But because preschool is so much the norm. Because preschool is almost now viewed by many as mandatory as kindergarten [which also isn't mandatory in the state of Georgia], keeping him home is perceived as going counter-culture. And so, in response to whether he's in school, we tend to say we're homeschooling because it's just simpler than the real story which is he's four and I'm lucky enough to be home with him so why not let him just enjoy and have fun and learn along the way without borders and schedules and the monotony of routine just one year longer?
Yeah- that's a mouthful. So homeschooling it is.
That being said I'm aware there are expectations on the wee ones in preschool and that my kiddo will be thus expected to also reach those goals so I do keep my eye on state goals and standards, but making a curriculum? I checked out some homeschooling resources sites like the much touted Starfall series but the truth is [for me] it's great to have thematic lessons and worksheets, but minute by minute instructions and what to say and how to say it.... if I'm going to follow something like this why not put him in preschool?
To be fair, we do have some routine! It's not just peace, love, and play dough up in here. [I was a teacher. You can't just chuck all that training]. Each morning over breakfast we go over letters, sounds, and numbers. We explore a word family through dry erase and magnetic tiles left over from my teaching days. We talk about the date, the day, the time, the weather. We even do worksheets once in a while because the kiddo loves them. He also goes to a part-time twice a week program at a local nursery school to hang with buddies, play, and get a sense of routine.
But the rest of the time? We're learning in our own way. Through visiting the library with our caterpillar bags and stuffing them with books.
metamorphosis. We learn about idioms and slang in Amelia Bedelia and try to retain the skills of bilingualism by alternating our reading of books with Urdu and English.
We play soccer and discuss technique. We build sand castles and read about real ones. We read about owls and bats and learn the concept of diurnal versus nocturnal. And we hike. We bike. And examine roots and how water makes its way to the leaves. We encounter a fallen tree and ask, what might have happened? And explore the possibilities, realistic and imagined.
We draw. We stamp. We trace. We sticker.
We visit aquariums. And museums. We discuss paintings and sculptures and explore the amazing jobs out there, like ones where you create dream cars. [His reaction to learning that you can get paid to do this:]
We explore an island in a book. We find one on a map. We draw them. We paint them. And now, we know what islands are.

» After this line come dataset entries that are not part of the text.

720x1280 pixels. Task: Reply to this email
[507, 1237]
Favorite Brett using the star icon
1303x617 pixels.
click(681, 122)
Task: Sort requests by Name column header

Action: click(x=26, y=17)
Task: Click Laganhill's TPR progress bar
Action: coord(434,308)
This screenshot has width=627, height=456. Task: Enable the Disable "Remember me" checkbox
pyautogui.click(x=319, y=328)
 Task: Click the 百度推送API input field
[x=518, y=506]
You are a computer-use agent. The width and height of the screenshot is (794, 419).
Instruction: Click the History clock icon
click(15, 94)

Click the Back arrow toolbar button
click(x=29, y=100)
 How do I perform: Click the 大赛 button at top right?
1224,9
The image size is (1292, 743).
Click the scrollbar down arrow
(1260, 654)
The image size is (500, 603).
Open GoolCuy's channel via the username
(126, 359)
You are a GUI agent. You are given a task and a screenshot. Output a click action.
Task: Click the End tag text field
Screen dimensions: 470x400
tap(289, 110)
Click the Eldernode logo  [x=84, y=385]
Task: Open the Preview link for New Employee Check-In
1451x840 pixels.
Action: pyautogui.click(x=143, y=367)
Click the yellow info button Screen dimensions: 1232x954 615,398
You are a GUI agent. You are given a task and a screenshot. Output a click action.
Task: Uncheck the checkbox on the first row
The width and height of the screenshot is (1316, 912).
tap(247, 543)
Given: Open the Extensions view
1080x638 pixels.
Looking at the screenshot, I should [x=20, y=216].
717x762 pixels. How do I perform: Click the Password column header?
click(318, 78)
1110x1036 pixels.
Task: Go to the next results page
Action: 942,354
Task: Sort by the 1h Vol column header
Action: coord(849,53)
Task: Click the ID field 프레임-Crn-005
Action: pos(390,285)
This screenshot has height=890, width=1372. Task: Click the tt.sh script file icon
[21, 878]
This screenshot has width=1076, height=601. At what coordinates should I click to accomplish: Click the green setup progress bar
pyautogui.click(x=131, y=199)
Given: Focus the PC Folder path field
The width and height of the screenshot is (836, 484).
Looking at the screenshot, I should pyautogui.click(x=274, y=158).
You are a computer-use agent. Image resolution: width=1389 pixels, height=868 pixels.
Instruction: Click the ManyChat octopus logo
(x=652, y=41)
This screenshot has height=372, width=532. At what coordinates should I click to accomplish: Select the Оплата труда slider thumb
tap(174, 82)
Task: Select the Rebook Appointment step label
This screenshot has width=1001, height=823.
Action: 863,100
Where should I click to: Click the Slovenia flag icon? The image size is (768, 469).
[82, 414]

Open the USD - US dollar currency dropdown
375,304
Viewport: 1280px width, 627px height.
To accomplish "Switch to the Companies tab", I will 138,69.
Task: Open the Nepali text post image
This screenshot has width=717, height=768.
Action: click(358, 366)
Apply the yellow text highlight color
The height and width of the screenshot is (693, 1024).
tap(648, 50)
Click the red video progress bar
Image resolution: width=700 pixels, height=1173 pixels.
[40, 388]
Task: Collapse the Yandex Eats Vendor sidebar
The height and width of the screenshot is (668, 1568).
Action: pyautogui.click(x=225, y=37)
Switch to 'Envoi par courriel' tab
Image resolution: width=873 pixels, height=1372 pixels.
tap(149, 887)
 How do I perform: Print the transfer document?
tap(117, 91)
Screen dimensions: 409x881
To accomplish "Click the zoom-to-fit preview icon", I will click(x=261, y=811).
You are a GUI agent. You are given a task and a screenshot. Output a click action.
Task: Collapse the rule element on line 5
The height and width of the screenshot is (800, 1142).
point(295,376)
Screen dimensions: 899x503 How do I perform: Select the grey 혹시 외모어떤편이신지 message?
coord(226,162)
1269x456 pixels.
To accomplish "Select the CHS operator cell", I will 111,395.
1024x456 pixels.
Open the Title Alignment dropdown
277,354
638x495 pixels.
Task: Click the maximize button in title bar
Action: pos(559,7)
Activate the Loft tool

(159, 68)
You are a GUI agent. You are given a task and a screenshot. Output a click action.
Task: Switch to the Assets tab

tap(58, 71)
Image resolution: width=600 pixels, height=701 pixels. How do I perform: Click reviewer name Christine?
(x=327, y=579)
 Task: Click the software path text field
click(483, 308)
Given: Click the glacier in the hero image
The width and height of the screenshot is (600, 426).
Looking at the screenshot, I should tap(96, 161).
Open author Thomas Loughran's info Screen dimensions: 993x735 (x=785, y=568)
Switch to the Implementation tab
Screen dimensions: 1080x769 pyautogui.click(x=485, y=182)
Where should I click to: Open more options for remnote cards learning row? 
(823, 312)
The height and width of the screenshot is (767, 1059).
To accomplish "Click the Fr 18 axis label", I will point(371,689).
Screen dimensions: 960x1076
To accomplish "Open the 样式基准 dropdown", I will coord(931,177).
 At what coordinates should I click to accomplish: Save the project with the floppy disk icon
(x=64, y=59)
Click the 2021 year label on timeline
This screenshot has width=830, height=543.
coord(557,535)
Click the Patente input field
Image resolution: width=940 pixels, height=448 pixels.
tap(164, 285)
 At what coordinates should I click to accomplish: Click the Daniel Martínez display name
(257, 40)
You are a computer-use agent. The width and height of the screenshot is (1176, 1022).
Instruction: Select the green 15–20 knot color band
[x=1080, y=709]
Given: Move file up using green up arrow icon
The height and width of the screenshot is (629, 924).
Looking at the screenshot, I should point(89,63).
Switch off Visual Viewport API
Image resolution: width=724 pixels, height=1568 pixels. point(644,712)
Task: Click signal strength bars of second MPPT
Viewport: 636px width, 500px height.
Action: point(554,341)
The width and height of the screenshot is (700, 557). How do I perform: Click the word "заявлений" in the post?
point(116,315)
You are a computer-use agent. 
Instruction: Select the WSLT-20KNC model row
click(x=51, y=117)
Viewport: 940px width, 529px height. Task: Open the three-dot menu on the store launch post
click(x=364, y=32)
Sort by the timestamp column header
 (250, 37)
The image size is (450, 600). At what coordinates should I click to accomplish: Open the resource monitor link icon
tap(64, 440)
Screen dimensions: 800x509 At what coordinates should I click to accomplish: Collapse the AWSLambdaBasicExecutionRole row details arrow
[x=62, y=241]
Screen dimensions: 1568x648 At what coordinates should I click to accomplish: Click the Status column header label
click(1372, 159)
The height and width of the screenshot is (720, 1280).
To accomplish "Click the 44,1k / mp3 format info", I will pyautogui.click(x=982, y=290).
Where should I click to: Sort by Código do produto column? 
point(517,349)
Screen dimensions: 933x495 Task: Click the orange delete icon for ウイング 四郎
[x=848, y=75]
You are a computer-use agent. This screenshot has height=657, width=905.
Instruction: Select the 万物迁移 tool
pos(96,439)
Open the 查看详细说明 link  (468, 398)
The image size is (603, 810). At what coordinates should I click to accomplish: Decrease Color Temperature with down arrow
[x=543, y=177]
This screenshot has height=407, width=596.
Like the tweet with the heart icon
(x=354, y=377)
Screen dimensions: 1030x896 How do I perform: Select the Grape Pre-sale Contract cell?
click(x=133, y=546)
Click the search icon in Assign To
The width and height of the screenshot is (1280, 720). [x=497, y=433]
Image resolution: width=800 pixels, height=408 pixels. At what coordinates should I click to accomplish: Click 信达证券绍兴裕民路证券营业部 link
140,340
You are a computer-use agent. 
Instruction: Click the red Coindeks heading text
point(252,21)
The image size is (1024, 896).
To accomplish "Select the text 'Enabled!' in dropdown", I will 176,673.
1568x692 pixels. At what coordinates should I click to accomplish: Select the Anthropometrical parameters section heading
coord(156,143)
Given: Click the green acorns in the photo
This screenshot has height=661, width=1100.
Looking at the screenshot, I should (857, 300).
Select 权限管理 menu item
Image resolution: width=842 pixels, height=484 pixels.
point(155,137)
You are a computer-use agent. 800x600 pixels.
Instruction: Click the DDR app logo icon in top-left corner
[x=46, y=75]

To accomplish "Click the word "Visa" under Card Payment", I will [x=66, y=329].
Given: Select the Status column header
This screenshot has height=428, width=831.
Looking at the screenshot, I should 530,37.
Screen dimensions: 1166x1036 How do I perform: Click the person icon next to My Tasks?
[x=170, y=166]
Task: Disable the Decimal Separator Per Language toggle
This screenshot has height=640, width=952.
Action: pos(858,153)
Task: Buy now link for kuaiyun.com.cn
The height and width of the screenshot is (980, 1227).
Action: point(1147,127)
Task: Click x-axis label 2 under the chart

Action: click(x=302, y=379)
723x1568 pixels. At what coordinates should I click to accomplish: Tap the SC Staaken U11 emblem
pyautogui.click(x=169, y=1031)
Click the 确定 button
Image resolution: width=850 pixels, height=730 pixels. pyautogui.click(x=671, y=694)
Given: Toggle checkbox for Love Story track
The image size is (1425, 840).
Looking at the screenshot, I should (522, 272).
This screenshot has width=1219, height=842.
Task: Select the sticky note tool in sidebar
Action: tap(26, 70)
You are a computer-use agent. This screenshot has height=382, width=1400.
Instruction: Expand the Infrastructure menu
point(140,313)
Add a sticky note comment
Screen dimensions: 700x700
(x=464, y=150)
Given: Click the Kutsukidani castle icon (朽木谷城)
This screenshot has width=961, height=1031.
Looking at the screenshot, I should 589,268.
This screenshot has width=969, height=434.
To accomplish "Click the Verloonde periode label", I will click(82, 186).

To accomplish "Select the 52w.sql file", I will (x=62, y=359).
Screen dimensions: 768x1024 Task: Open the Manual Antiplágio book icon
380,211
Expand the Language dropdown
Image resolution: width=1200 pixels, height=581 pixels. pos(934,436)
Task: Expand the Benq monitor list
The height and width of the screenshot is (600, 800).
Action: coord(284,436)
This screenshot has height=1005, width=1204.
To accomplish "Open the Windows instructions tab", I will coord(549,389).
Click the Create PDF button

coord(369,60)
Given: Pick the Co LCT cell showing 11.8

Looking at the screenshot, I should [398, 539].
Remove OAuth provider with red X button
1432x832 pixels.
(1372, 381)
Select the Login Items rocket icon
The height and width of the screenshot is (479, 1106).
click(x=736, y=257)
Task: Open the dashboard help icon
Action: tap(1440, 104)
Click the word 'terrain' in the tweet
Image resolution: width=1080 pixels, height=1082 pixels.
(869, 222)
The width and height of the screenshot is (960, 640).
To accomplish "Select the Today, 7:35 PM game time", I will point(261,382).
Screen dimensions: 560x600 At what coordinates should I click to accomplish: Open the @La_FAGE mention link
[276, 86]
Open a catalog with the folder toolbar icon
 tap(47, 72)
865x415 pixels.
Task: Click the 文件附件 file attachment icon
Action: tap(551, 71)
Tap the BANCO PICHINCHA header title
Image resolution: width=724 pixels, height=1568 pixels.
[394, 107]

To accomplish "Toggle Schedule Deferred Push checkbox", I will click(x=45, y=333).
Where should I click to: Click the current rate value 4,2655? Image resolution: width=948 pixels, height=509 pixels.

But what is it like to stand on one? What is it like to travel it's circumference?
We dream about it.
For us that's what preschool is about. It's about asking questions and then, asking more questions. It's about dreaming about all that we know and all that we want to know and all that we will never know. Which is essentially what life is about in many ways.
So there you have it. Our "homeschooling" curriculum, which is to say: there's not much of one though you'd be surprised at how much we're managing to learn just the same. Is there ever any anxiety that I'm not doing the right thing? I'd be lying if I said I didn't have moments of doubt [and there's that selfish bit that whispers at how much writing I could get done with kiddos safely in full-time school] but I think no matter which way you go on parenting journeys, there's always the question- it's part and parcel on wanting to do right by them- and knowing there many roads to right-- but right now? Right now, I'm loving it. Right now, he's loving it. And right now it's working quite beautifully for us.
Mandatory disclaimer: Just as the breastfeeding debate, and the stay-at-home or work outside the home debate, there is no one answer that fits all. Different things work for different families and create the diverse world within which we reside. My right may not be yours. Your right may not be mine. But I think we can still in our own different ways still do right by them.